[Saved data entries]

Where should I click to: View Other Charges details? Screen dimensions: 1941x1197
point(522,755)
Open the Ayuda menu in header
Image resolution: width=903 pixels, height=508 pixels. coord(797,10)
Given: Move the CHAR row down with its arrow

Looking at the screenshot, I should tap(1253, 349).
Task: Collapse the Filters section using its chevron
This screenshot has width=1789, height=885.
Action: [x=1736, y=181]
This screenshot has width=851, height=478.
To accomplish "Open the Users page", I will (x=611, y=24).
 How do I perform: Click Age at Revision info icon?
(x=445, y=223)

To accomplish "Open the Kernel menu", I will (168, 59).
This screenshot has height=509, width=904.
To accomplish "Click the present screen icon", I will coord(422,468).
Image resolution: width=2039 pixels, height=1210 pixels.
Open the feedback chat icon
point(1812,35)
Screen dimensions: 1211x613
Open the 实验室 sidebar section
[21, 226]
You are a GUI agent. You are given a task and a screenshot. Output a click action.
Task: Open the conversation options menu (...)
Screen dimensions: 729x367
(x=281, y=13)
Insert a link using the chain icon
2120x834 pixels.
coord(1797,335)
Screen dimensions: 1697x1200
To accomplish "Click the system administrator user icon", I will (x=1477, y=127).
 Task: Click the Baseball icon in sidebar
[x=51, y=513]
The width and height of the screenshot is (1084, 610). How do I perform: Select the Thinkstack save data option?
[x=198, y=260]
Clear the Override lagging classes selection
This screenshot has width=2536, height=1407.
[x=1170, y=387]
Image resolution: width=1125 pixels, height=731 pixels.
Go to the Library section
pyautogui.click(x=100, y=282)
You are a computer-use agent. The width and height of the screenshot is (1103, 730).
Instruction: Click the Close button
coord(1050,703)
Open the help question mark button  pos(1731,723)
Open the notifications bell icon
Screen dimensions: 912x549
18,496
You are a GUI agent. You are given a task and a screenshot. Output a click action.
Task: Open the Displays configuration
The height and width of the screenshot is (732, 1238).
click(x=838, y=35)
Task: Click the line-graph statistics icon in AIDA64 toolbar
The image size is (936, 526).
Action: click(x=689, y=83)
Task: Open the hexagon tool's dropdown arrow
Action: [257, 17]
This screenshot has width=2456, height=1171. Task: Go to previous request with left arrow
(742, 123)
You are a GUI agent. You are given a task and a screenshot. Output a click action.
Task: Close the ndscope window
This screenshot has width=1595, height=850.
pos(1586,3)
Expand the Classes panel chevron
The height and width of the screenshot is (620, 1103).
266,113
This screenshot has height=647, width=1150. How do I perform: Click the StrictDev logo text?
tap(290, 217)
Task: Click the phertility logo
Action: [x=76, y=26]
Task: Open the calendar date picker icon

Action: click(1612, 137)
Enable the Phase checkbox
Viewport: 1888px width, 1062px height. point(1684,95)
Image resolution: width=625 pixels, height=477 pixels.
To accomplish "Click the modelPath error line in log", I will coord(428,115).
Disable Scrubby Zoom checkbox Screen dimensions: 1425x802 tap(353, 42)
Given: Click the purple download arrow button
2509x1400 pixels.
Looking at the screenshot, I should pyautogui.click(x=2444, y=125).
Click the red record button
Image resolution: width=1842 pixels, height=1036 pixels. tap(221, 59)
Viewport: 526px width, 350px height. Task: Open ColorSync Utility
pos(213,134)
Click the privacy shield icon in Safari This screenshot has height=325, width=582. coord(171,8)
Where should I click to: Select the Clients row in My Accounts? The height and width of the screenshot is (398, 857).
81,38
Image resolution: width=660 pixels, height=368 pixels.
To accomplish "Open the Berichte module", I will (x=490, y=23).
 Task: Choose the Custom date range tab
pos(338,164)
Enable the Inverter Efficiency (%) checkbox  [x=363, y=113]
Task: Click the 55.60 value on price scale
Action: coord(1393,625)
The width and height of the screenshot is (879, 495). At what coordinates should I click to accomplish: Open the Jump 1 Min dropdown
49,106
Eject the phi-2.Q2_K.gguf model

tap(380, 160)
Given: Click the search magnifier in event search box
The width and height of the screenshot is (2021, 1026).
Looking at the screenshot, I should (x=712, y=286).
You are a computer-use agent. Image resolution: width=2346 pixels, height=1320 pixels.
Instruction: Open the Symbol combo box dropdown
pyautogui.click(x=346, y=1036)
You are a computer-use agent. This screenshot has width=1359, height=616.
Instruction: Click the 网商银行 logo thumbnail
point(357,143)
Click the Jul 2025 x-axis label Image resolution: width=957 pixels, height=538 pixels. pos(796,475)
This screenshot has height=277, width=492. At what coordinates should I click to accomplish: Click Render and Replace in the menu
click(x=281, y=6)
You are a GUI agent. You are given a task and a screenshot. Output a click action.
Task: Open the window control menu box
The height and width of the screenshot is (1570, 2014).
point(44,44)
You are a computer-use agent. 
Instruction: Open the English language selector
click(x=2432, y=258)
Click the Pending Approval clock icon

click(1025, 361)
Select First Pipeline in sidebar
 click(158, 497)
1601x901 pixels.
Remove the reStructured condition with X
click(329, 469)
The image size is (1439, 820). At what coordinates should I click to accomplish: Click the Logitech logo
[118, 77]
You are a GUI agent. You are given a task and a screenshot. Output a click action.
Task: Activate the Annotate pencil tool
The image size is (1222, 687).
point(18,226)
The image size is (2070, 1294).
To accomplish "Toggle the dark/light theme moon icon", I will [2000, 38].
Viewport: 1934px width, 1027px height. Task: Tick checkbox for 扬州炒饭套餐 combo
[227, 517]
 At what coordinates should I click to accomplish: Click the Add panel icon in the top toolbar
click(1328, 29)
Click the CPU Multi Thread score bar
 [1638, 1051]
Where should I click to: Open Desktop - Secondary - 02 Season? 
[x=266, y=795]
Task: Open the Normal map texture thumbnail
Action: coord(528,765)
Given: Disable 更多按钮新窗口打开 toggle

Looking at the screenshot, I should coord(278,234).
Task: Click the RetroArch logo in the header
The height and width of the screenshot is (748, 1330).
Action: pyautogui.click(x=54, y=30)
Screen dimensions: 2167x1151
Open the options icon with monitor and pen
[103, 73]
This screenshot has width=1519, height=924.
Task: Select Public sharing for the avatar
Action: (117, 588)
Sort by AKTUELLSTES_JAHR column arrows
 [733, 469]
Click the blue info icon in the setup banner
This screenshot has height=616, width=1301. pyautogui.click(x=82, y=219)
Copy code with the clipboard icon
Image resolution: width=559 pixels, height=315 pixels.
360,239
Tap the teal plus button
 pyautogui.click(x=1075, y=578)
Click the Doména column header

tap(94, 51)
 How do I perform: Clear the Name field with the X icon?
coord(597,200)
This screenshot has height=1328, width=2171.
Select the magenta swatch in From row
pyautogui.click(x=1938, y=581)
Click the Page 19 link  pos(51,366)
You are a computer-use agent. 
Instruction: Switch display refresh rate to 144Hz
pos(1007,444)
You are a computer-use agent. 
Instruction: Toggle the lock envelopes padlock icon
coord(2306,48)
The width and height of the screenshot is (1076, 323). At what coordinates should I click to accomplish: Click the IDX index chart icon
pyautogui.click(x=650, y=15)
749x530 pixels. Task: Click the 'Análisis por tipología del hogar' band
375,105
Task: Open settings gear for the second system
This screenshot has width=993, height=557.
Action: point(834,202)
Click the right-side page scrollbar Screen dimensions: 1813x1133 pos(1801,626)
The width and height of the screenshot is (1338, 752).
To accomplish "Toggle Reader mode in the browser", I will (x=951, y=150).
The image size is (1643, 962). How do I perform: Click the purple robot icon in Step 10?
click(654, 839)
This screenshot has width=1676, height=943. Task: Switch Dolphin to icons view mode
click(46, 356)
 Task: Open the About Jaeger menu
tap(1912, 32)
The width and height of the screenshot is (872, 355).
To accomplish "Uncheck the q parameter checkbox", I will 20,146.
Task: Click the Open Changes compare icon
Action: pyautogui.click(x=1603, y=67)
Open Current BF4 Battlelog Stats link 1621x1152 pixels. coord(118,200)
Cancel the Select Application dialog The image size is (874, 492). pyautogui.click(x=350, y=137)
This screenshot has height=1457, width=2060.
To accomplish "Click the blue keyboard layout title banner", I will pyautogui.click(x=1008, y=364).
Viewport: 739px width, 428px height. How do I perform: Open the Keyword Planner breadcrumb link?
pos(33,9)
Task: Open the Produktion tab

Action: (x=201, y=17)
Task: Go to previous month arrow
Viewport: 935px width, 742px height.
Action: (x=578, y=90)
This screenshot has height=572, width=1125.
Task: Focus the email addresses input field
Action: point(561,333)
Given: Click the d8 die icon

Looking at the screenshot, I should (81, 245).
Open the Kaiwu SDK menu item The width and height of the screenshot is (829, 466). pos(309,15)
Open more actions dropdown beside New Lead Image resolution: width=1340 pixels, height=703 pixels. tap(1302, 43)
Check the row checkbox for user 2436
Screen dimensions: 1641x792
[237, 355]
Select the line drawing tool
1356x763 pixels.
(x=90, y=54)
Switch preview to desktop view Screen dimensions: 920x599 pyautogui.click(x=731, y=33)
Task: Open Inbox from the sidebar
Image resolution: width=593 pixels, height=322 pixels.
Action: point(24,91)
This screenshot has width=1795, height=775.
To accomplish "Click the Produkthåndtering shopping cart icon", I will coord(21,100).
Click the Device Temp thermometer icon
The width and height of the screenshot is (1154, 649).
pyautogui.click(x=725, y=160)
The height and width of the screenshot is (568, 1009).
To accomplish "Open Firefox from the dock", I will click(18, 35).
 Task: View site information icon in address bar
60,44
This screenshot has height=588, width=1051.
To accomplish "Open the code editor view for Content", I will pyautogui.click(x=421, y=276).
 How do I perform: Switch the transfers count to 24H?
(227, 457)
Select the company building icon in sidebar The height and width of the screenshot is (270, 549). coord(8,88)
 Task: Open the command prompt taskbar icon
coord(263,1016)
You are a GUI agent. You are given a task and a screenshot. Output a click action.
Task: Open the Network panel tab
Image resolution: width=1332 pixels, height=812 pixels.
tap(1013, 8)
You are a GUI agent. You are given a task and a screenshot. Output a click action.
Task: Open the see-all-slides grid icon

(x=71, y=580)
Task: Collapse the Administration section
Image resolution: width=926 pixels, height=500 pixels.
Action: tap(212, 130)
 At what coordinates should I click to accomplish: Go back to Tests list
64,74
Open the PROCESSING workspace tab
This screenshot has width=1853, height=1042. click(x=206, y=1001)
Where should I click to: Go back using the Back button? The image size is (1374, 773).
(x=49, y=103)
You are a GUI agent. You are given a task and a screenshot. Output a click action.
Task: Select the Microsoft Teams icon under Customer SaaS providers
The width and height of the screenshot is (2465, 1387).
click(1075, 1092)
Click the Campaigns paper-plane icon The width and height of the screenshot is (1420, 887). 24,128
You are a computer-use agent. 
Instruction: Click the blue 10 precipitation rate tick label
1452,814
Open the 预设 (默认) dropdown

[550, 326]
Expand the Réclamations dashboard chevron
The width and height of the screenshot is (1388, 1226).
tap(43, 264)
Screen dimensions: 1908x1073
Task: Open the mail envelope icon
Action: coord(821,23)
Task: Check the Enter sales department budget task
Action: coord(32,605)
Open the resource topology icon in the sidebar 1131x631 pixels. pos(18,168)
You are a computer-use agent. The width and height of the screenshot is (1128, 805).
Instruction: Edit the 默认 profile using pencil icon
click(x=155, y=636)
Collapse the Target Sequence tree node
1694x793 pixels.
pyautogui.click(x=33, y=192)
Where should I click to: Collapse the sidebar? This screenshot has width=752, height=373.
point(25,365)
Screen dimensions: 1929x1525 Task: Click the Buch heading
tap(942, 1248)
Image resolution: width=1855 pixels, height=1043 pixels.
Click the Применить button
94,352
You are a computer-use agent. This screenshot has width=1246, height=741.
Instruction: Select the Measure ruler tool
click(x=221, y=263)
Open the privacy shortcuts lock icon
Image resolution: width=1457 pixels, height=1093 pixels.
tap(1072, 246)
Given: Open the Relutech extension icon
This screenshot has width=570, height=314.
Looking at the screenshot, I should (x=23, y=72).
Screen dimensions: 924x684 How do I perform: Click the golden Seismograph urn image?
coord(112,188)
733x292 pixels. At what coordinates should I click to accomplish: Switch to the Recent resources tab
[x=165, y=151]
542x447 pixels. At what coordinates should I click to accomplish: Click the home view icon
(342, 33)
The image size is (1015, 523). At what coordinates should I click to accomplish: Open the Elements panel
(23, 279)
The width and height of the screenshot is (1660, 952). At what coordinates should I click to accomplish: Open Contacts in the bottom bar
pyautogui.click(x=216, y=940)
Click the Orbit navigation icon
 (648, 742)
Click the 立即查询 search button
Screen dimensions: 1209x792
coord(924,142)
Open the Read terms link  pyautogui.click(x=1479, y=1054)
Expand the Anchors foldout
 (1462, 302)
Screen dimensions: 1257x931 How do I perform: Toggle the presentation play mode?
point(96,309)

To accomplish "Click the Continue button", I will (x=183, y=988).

* ASSIGNED TASK *
When you reach the line containing "Given: Open the Relutech extension icon" in the data above, retype it and each line after it through the final one, exactly as written.

* TASK RESULT *
Given: Open the Relutech extension icon
This screenshot has width=570, height=314.
Looking at the screenshot, I should (x=23, y=72).
Screen dimensions: 924x684 How do I perform: Click the golden Seismograph urn image?
coord(112,188)
733x292 pixels. At what coordinates should I click to accomplish: Switch to the Recent resources tab
[x=165, y=151]
542x447 pixels. At what coordinates should I click to accomplish: Click the home view icon
(342, 33)
The image size is (1015, 523). At what coordinates should I click to accomplish: Open the Elements panel
(23, 279)
The width and height of the screenshot is (1660, 952). At what coordinates should I click to accomplish: Open Contacts in the bottom bar
pyautogui.click(x=216, y=940)
Click the Orbit navigation icon
 (648, 742)
Click the 立即查询 search button
Screen dimensions: 1209x792
coord(924,142)
Open the Read terms link  pyautogui.click(x=1479, y=1054)
Expand the Anchors foldout
 (1462, 302)
Screen dimensions: 1257x931 How do I perform: Toggle the presentation play mode?
point(96,309)

To accomplish "Click the Continue button", I will (x=183, y=988).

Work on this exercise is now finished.